_WHAT THIS EXERCISE ASKS_
**A.** Please update the thread on photography versus rendering from "Recommended Posts" down to "specific focal length.", and put "architects" in place of "designers" each time it occurs.
**B.** Answer these three questions from the thread on photography versus rendering.
(i) What lens did the designer ask to have the render made with?
(ii) At what size does the original poster tend to leave the film gate?
(iii) What figure does the reply give for the human eye's field of view in place of 60 degrees?

-- start SOURCE PASSAGE --

Jump to content

Photography versus Rendering


BrianKitts
 Share

Recommended Posts

One of our designers requested today that I be sure and render with a 50mm lens so that they get an accurate representation of the space. I know that's a standard for lenses, but I also know that the human eye can perceive approximately a 60 degree field of view, which a 35mm camera / 50mm lens does not.

 

So I gave him a lengthy reply about how I don't use a 50mm lens, but I'm confident that the representation of space is still accurate... with a detailed paragraph about how there's multiple settings in the camera paremeters that can be adjusted and still achieve a realistic field of view regardless of the specific focal length.

 

So it just got me to wondering, for those using physical cameras, specifically those with real world photography experience.... what are you typically use for a camera setup when rendering. I tend to leave the film gate set at 35mm, but drop the focal length to give me approximately a 60 degree FOV.

 

Anyone the wiser able to prove me wrong or prove me right?

Link to comment
Share on other sites

> One of our designers requested today that I be sure and render with a

> 50mm lens so that they get an accurate representation of the space.

> I know that's a standard for lenses, but > I also know that the human

> eye can perceive approximately a 60 degree field of view,

 

170 or so. Do the wiggle finger test. Once heard that Dr. J had over 180; helped his game.

 

which a 35mm camera / 50mm lens does not.

 

> So I gave him a lengthy reply about how I don't use a 50mm lens,

> but I'm confident that the representation of space is still accurate...

 

50mm is so hard to take in an interior space with. On my list of things to do is "really study some architectural photography". There is a fight between "50 mm looks normal" and "50 mm doesn't show anything".

 

But... as you go narrower than that you get telephoto compression; wider telephoto .. expansion as well as obvious linear perspective distortion. All of these things tend towards an inaccurate representation.

-- end SOURCE PASSAGE --
-- start GIVEN ENTRIES --

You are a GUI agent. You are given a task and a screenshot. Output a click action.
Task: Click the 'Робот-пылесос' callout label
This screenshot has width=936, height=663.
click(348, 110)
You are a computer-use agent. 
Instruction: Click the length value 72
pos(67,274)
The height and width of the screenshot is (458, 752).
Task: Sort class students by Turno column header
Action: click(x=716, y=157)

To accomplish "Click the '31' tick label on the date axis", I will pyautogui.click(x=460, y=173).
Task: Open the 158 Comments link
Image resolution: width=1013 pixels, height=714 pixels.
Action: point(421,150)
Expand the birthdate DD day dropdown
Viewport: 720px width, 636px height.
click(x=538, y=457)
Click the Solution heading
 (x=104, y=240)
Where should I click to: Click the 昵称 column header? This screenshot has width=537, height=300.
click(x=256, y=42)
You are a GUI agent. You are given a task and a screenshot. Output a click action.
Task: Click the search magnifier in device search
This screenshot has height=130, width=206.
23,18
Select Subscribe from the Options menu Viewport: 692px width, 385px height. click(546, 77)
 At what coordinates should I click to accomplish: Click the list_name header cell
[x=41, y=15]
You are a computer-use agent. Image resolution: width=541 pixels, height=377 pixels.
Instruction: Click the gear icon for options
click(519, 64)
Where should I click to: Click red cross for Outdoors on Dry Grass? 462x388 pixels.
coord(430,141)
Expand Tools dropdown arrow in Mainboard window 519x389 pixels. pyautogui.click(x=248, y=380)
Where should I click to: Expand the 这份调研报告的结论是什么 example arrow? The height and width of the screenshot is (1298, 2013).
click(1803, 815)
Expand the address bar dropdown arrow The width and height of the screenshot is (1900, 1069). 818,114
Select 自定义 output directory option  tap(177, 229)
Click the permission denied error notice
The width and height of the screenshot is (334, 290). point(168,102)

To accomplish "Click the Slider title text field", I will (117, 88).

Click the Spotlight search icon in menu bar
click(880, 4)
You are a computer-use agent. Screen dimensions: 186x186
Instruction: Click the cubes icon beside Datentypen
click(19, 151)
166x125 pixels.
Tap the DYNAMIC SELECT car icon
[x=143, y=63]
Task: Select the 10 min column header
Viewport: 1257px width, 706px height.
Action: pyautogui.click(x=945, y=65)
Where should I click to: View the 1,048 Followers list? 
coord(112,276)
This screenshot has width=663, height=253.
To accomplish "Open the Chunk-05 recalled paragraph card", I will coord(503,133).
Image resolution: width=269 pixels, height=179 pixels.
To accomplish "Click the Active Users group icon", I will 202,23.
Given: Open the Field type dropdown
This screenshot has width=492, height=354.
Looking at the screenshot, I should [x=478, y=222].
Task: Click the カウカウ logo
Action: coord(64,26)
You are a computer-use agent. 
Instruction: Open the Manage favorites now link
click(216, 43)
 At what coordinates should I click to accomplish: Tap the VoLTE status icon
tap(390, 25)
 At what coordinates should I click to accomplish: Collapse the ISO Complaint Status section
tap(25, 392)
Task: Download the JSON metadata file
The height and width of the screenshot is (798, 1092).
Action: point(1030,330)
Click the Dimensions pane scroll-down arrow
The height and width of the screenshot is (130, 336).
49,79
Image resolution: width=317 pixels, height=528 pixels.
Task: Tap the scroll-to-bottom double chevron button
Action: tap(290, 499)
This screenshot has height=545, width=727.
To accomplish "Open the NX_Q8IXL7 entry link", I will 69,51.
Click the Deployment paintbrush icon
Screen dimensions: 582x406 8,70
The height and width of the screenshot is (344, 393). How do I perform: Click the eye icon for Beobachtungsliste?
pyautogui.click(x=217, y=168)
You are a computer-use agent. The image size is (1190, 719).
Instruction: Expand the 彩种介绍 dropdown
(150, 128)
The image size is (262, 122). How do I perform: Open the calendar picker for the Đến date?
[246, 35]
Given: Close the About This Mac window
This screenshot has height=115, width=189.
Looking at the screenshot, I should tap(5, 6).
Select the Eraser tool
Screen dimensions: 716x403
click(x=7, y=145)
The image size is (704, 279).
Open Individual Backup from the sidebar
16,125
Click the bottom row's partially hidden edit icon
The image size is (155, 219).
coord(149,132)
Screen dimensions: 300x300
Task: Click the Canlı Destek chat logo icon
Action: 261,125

-- end GIVEN ENTRIES --

_THE ANSWERS_
**A.**
Recommended Posts

One of our architects requested today that I be sure and render with a 50mm lens so that they get an accurate representation of the space. I know that's a standard for lenses, but I also know that the human eye can perceive approximately a 60 degree field of view, which a 35mm camera / 50mm lens does not.

 

So I gave him a lengthy reply about how I don't use a 50mm lens, but I'm confident that the representation of space is still accurate... with a detailed paragraph about how there's multiple settings in the camera paremeters that can be adjusted and still achieve a realistic field of view regardless of the specific focal length.

**B.**
(i) A 50mm lens.
(ii) 35mm.
(iii) 170 or so.